L’audience thématique devant la CIDH dura environ une heure. Durant cette période, la délégation péruvienne avait comme objectif d’exposer aux commissaires trois points.
Premièrement, la délégation exposa la situation de la traite de personnes au Pérou. En effet tel que mentionné ci-dessus, entre 2009 et 2014, le Observatorio de Criminalidad del Ministerio Público de Perú a enregistré 2 241 cas de dénonciations de situations de traite, chiffre qui ne fait que croître année après année. Au niveau international, le Global Slavery Index, place le Pérou au 18e rang sur 167 des pays en termes de plus forte prévalence de la traite de personnes. Au niveau régional, le Pérou se classe 5e dans les Amériques en terme de prévalence du pourcentage de la population vivant dans des conditions d’esclavage moderne.

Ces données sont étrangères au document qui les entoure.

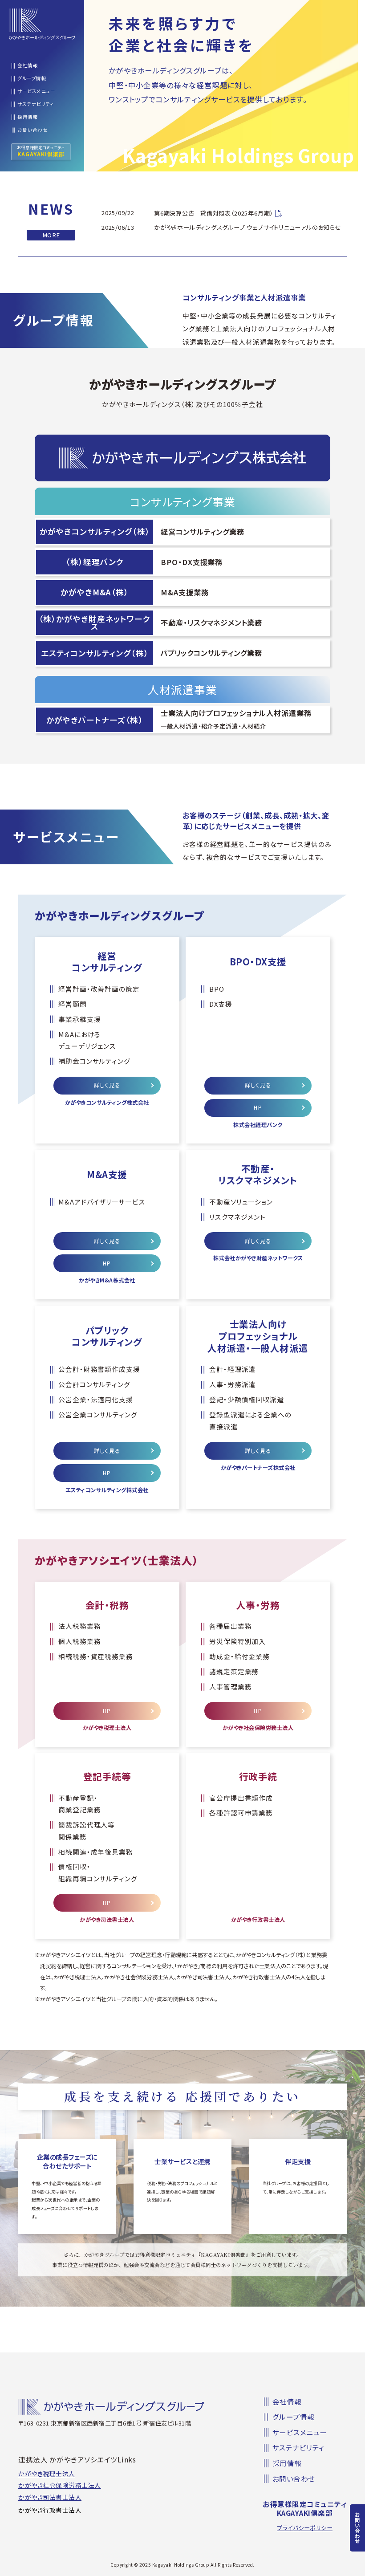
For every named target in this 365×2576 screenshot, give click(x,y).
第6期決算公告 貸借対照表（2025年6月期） (213, 213)
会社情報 (27, 65)
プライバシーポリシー (305, 2528)
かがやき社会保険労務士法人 (59, 2485)
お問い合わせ (357, 2528)
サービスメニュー (36, 91)
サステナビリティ (35, 104)
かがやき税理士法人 (46, 2474)
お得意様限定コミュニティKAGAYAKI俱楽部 (305, 2508)
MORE (51, 235)
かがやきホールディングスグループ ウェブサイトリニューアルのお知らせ (247, 227)
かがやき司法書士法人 (49, 2498)
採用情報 (27, 117)
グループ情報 (31, 78)
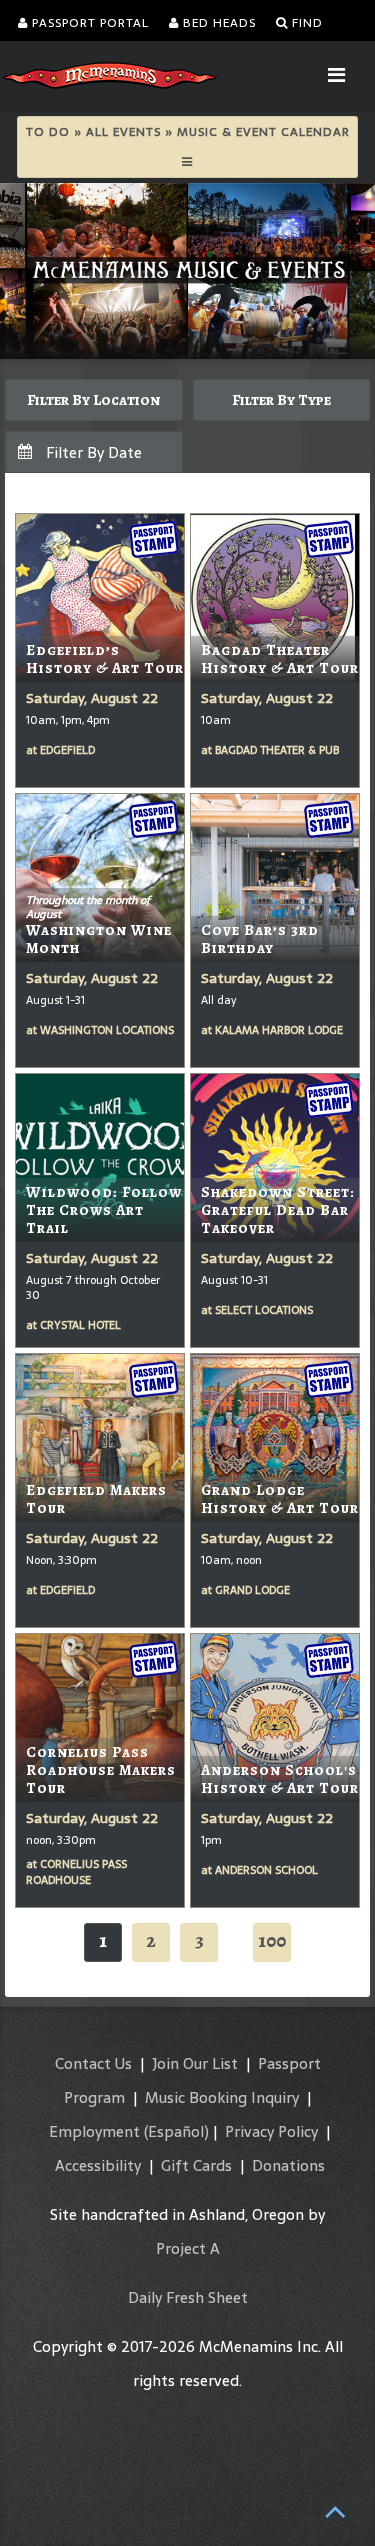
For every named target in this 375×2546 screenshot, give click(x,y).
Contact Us (93, 2063)
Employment (94, 2131)
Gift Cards (196, 2165)
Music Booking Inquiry (222, 2097)
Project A (188, 2248)
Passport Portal (88, 23)
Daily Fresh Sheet (188, 2297)
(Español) (176, 2131)
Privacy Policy (271, 2131)
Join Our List (195, 2063)
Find (305, 23)
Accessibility (98, 2165)
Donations (288, 2165)
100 (272, 1940)
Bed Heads (217, 23)
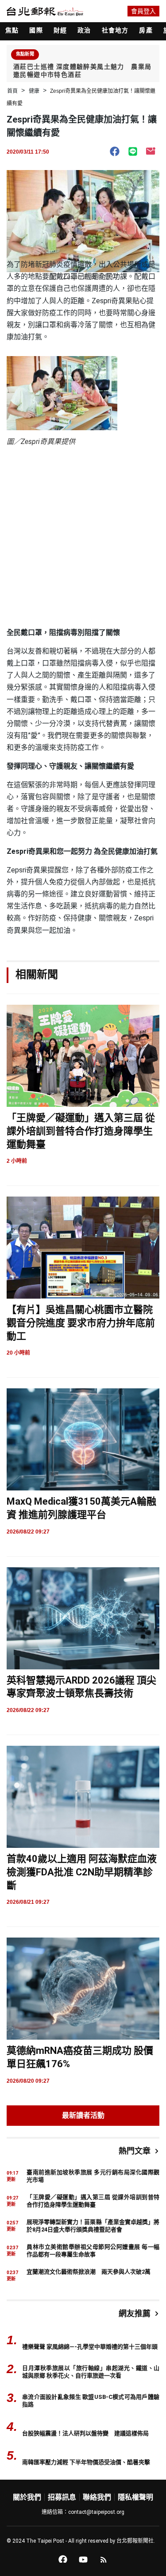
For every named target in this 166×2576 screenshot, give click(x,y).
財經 (60, 30)
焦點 (12, 30)
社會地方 (115, 30)
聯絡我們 (97, 2497)
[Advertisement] (83, 539)
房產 (145, 30)
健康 (34, 91)
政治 (84, 30)
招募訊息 (62, 2497)
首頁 (12, 91)
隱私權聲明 (135, 2497)
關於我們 (27, 2497)
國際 (35, 30)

Deuxièmement, la délégation souligna les progrès effectués par l’État en matière de traite de personnes. En effet, bien qu’il ne remplisse pas les exigences minimales pour l’élimination de la traite de personnes, le gouvernement du Pérou a néanmoins fait preuve d’initiatives dans ce domaine au courant des dernières années. En effet, le gouvernement a établi des Bureaux de procureurs régionaux spécialisés dans la lutte contre la traite de personnes au sein de diverses régions, dont Callao, Cusco, Lima, Puno, etc. Il a également augmenté les opérations de lutte contre la traite de personnes et fait des efforts dans l’identification et l’assistance aux victimes. Néanmoins, la complicité d’agents gouvernementaux avec les trafiquants, la forte présence de corruption et la coordination difficile entre les divers acteurs minent les efforts du gouvernement dans sa lutte contre la traite de personnes.

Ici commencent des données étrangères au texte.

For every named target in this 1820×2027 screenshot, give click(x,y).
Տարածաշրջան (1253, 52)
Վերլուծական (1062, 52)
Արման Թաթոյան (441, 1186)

Finalement, la délégation aborda les lacunes actuelles du Gouvernement péruvien dans sa lutte contre la traite des personnes. En effet, bien que l’État péruvien ait fait quelques avancées au courant des dernières années, celles-ci demeurent insuffisantes. Le Pérou continue de maintenir une cote de niveau 2 (Tier 2), attribuée par le U.S. State Department's Office to Monitor and Combat Trafficking in Persons aux pays qui ne respectent pas les normes internationales, mais qui ont une sorte d'initiative, bien que limitée, pour lutter contre le crime de traite des êtres humains. Tel qu’exposé par Monsieur Aguilar et Monsieur Herrera, les majeures lacunes actuelles du Gouvernement péruvien dans la lutte contre la traite de personnes sont principalement de trois ordres.
En premier lieu, l’irrégularité et l’instabilité du budget étatique accordé à la lutte contre la traite de personnes. À titre d’exemple, en 2016 le budget spécifique alloué pour mettre en œuvre le Plan Nacional de Acción contra la Trata, était de 6'485,049 soles. Ce montant représentait donc 0,0046% du budget général de la République pour la même année. En 2015 ce même budget alloué s’élevait à 14'163,5231 soles et correspondait à 0,0108% du budget général de la République pour cette année. En comparant les budgets alloués à la traite de personnes de 2016 et 2015 nous prouvons constater une diminution de 54.21% pour l’année 2016. Cette réduction budgétaire drastique entraîne une limitation de la disponibilité des ressources pour mener à bien les actions dans la lutte contre la traite des personnes. Des actions telles la mise en place de centres d’assistance spécialisés ou encore la création de programmes de prévention se voient ainsi menacées. Tel qu’affirmé par la CIDH dans son plus récent rapport «Violencia, Niñez y Crimen Organizado» (2016) l'adoption d'un budget est fondamentale dans la mise en œuvre des politiques visant à protéger les personnes vulnérables comme les enfants et les adolescents. De ce fait, il est primordial pour l’État péruvien de créer un budget public stable et proportionnel à la gravité du crime.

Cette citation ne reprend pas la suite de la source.